Pamela Villoresi, parole e musica su Eleonora Duse ”Una donna coraggiosa”

MANTOVA Domani alle ore 20.45 l’Auditorium Monteverdi di via Conciliazione ospiterà per Società della Musica uno spettacolo molto particolare, dedicato alla memoria della grande Eleonora Duse in un dialogo tra musica e parola. “La musica dell’anima – Ritratto di Eleonora Duse tra le note della sua epoca” sarà un viaggio nel tempo e nell’arte, in cui saremo condotti dall’attrice Pamela Villoresi, accompagnata al pianoforte dal M° Marco Scolastra.
Questo spettacolo si presenta come un intreccio tra parola, gesto teatrale e musica: si può forse intravedere nella figura di Eleonora Duse un richiamo alla wagneriana opera d’arte totale?
“In effetti Eleonora Duse parlava molto di Wagner, affermando che egli “con la sua musica mi conduce sul bordo di abissi sui quali è molto difficile con la sola parola planare”. Dunque aveva coscienza del fatto che la recitazione ha molte più difficoltà di arrivare direttamente al cuore della gente, rispetto alla musica. Credo pertanto che uno spettacolo che parli di lei, che parta dal suo diario, sia assolutamente appropriato se strutturato in relazione ai suoi pezzi dell’anima, che l’hanno accompagnata tutta la vita, da Rossini dell’infanzia, a Beethoven di cui si portava sempre un busto nelle camere d’albergo, a Chopin, a Boito che è stato il suo amante e Wagner che ha conosciuto – per finire proprio con autori assolutamente più contemporanei come Gershwin e Cage, cosa che dimostra quanto Eleonora sia stata una donna con una visione volta sempre verso il futuro”.

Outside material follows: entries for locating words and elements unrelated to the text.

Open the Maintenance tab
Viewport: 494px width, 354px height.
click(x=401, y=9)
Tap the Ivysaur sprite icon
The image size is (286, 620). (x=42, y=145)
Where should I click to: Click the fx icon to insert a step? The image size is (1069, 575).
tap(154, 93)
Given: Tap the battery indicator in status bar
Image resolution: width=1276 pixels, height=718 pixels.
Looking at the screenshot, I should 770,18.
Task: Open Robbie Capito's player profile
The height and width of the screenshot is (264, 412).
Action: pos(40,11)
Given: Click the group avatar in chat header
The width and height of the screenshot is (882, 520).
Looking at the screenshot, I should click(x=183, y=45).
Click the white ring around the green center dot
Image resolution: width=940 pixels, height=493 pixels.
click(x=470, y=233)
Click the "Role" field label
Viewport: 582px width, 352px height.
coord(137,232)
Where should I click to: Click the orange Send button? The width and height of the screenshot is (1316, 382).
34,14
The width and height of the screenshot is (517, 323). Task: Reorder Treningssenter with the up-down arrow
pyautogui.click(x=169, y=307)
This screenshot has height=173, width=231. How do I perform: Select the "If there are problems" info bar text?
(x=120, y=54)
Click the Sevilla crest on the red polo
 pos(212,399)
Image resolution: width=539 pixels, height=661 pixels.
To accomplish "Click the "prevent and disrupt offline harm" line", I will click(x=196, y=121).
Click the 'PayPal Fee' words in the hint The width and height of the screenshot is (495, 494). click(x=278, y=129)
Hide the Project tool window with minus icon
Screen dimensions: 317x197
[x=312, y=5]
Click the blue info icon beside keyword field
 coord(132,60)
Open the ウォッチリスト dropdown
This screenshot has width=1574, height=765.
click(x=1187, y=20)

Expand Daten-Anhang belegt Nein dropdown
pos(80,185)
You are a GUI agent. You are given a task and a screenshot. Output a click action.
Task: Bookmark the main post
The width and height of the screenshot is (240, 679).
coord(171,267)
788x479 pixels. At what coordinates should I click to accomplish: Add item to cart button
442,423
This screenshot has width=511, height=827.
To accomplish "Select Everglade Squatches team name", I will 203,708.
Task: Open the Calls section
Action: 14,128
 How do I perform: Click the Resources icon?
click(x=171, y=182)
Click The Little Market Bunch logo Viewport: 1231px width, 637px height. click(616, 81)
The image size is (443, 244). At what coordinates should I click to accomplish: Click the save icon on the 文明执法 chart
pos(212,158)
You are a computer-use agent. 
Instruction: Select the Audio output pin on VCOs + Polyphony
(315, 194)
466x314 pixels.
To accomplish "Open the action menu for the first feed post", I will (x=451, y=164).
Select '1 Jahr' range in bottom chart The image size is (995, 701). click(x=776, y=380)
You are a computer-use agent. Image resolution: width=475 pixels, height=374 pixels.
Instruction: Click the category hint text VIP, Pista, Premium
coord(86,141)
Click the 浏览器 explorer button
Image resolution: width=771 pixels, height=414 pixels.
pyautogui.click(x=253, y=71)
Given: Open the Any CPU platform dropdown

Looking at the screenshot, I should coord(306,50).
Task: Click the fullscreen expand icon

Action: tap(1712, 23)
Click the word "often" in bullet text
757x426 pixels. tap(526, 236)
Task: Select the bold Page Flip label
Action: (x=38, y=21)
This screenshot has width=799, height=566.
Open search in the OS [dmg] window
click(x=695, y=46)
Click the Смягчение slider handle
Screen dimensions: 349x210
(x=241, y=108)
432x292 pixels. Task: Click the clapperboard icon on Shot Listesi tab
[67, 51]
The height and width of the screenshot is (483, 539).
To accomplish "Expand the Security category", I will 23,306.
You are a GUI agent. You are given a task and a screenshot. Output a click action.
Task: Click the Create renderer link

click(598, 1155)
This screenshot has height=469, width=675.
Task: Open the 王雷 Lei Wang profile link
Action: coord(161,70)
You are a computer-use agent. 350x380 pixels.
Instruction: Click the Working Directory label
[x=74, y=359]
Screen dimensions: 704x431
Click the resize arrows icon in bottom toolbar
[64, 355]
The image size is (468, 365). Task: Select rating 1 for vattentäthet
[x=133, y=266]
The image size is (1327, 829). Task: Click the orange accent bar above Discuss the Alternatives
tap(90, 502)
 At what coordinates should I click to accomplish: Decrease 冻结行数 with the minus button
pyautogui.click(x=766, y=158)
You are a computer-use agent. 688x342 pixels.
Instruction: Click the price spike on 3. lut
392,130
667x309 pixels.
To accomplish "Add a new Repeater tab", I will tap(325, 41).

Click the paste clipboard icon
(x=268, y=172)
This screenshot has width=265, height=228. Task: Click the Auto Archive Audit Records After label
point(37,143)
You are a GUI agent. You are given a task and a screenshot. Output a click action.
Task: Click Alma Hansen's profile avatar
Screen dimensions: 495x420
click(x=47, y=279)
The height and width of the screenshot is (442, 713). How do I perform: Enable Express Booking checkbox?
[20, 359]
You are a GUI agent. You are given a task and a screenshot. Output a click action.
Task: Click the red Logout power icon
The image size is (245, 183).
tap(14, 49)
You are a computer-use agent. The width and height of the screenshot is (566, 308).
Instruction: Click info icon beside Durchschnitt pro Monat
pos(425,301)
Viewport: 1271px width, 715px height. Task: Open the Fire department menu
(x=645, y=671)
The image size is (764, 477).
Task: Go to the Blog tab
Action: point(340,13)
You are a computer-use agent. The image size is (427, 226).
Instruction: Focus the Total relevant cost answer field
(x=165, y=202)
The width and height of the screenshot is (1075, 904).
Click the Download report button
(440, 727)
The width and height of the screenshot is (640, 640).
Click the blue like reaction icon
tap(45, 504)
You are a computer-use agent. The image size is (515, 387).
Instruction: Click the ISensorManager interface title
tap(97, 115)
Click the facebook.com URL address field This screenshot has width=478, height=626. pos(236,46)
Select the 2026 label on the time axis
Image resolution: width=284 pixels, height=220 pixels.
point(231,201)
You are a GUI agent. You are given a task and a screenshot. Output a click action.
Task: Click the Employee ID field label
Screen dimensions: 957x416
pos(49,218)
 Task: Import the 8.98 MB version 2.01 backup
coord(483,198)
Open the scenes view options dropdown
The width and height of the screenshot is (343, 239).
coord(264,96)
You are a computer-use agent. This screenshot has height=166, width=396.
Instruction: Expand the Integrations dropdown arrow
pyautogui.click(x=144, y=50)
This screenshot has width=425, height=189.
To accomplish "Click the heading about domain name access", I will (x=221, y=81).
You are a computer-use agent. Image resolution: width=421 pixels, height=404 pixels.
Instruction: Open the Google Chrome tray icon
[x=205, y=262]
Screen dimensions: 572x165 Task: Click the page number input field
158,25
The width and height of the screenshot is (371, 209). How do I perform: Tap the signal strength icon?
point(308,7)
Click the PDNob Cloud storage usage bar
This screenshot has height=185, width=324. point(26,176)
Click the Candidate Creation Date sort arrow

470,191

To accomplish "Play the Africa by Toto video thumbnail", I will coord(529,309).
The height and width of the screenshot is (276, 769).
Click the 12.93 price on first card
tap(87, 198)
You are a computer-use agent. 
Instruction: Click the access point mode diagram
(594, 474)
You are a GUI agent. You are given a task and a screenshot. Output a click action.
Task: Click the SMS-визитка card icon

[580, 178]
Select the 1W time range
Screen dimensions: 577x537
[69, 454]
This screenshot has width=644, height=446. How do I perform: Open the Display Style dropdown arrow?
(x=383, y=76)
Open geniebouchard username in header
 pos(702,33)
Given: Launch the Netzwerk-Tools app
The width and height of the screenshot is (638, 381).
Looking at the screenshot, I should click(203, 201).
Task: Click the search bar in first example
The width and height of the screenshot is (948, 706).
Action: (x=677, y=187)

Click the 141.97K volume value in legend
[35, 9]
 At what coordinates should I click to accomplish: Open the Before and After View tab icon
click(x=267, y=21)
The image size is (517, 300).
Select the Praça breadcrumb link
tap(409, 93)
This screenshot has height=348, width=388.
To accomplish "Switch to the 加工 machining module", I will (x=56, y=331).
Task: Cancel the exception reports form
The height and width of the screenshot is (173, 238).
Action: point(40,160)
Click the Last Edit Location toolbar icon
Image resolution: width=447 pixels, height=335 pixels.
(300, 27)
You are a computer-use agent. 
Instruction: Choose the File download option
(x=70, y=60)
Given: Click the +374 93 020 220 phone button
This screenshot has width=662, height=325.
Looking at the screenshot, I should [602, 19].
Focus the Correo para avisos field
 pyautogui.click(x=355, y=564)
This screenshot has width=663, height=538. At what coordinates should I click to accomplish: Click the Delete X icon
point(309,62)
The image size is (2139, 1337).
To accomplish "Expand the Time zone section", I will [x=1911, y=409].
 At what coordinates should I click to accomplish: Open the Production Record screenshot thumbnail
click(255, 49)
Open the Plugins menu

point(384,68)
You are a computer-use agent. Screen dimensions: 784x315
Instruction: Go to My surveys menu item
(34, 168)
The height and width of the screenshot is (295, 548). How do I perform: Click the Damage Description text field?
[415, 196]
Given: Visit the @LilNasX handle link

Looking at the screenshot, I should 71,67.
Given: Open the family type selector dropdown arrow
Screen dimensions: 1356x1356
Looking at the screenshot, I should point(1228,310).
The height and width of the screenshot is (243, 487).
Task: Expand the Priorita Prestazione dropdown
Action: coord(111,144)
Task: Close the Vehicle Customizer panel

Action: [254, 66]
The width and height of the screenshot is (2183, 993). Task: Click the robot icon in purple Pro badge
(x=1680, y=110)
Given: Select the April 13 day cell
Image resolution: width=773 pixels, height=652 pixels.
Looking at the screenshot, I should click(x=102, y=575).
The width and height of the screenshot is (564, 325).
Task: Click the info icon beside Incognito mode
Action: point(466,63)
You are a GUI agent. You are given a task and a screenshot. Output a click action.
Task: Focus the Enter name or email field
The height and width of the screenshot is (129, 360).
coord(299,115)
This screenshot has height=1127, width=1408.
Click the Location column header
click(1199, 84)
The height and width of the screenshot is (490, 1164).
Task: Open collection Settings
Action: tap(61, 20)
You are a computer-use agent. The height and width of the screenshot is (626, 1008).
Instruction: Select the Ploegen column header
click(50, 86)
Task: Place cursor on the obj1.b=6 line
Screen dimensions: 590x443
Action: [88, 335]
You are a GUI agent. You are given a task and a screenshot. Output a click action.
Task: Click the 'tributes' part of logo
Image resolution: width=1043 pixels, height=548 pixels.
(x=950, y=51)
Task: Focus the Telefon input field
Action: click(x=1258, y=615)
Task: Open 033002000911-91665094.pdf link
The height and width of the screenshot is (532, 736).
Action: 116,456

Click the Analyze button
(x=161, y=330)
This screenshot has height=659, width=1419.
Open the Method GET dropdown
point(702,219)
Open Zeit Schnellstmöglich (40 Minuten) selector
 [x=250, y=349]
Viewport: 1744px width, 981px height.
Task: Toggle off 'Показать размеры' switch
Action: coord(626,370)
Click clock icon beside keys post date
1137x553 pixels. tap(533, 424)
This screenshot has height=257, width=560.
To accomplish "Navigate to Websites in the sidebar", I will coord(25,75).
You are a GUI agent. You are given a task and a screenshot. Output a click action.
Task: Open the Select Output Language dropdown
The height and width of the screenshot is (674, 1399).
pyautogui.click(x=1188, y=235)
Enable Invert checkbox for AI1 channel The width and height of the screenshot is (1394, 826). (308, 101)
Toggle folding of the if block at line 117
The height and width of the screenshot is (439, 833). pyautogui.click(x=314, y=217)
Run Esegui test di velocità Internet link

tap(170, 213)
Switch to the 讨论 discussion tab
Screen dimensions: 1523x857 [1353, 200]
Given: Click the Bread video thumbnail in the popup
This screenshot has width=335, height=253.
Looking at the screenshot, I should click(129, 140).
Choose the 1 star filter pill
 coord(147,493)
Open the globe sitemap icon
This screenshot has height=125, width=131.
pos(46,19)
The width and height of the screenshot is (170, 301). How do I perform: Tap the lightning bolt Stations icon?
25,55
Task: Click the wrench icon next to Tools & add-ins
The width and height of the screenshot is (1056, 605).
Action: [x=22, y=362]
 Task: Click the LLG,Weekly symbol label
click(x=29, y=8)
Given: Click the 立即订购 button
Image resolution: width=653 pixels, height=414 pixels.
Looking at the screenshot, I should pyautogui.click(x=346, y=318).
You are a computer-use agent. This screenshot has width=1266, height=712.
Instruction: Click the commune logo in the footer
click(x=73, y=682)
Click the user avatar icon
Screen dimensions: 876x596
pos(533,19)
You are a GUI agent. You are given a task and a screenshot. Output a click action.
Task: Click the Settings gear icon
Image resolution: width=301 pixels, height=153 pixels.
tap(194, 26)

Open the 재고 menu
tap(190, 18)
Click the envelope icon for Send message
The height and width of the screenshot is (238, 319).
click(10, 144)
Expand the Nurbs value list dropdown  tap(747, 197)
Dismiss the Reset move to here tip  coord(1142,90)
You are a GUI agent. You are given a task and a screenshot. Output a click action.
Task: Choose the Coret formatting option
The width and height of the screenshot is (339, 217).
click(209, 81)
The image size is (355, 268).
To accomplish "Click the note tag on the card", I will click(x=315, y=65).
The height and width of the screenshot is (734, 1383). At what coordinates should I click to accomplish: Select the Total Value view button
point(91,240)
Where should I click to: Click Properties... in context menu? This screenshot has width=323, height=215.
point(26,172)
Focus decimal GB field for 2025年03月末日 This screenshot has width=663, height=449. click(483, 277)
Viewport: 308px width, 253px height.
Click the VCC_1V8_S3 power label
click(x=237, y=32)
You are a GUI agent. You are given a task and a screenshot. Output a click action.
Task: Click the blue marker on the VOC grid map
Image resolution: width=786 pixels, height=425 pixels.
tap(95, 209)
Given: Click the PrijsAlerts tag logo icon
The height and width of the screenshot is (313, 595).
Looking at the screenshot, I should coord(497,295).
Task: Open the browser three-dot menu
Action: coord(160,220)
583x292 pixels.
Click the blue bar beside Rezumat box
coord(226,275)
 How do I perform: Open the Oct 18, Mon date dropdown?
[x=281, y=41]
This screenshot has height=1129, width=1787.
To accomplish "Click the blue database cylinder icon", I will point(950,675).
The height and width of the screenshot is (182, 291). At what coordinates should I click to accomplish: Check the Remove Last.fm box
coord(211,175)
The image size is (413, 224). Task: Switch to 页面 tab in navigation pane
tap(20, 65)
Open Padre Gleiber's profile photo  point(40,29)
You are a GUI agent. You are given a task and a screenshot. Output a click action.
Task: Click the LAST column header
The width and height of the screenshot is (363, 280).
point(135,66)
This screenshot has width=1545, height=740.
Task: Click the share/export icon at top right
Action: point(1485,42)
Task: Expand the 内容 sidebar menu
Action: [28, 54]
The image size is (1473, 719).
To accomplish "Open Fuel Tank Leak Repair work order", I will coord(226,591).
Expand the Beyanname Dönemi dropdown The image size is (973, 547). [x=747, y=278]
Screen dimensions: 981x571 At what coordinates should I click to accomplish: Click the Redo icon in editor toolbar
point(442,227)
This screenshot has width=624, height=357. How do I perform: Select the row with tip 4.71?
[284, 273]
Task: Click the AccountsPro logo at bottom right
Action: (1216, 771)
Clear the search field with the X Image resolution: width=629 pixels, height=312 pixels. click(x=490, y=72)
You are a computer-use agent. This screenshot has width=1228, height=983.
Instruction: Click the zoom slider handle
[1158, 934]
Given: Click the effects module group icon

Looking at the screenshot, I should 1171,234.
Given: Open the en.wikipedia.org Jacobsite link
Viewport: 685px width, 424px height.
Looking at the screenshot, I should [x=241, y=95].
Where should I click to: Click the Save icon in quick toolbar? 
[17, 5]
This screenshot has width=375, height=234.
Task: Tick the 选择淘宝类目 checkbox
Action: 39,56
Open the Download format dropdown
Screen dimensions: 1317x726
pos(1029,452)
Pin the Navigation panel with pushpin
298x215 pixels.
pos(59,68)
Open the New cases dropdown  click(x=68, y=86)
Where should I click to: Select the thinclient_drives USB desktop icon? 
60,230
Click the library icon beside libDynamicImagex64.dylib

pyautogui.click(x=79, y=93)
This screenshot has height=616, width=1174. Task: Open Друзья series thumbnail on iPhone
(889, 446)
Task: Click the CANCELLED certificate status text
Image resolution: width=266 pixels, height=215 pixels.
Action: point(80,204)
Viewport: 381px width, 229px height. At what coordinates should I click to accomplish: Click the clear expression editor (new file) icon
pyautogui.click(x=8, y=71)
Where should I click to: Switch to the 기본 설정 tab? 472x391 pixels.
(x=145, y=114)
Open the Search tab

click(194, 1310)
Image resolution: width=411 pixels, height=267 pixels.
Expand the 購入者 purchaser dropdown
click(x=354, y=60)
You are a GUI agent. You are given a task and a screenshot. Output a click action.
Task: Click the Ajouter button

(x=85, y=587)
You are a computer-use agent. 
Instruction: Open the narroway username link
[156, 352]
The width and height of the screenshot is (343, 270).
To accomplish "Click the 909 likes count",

Questo viaggio ci porta oltreoceano, partendo da Rossini e Luciano De Crescenzo per arrivare a Gershwin e John Cage, passando per la Russia di Prokofiev. Come riesce la parola teatrale a travalicare i confini linguistici, “ostacolo” da cui la musica è in un certo senso esente?
“Ero presente quando Giorgio Strehler e Jack Lang fondarono l’Unione dei Teatri Europei e per 20 anni della mia carriera ho recitato in tutti i festival internazionali. In conseguenza di ciò devo dire che è vero, la lingua può essere un ostacolo, tuttavia nei festival non abbiamo mai avuto problemi, per non parlare del fatto che oggi si ricorre alla soluzione dei sovratitoli con la traduzione simultanea. Però Strehler non li voleva, oltretutto portavamo all’estero testi come “Baruffe chiozzotte”, in veneziano antico – che già in Italia faticavano a capire; c’era una sinossi cartacea che il pubblico poteva consultare prima dello spettacolo, in più notavamo un’attenzione ai movimenti, agli sguardi, che qualche volta tornando in Italia non ritrovavamo: ci sembrava che il pubblico non fosse così particolarmente attento, perché assorbito dalla sola parola. Recitare in paesi dove il pubblico non capisce la lingua che viene parlata sul palcoscenico è sempre una bella avventura. Detto questo, la lingua era un ostacolo che la Duse aveva assolutamente rimosso, in quanto lei recitò in tutta Europa, ma soprattutto in tutta America, sia nell’America del Nord che nell’America del Sud – altro che Teatri d’Europa, lei ha fatto i Teatri del Mondo! Inoltre teneva moltissimo alla lingua delle opere che recitava: imparò il francese e lesse in originale il testo che Dumas aveva scritto per lei proprio perché non voleva perdere nessuna sfumatura della sua scrittura”.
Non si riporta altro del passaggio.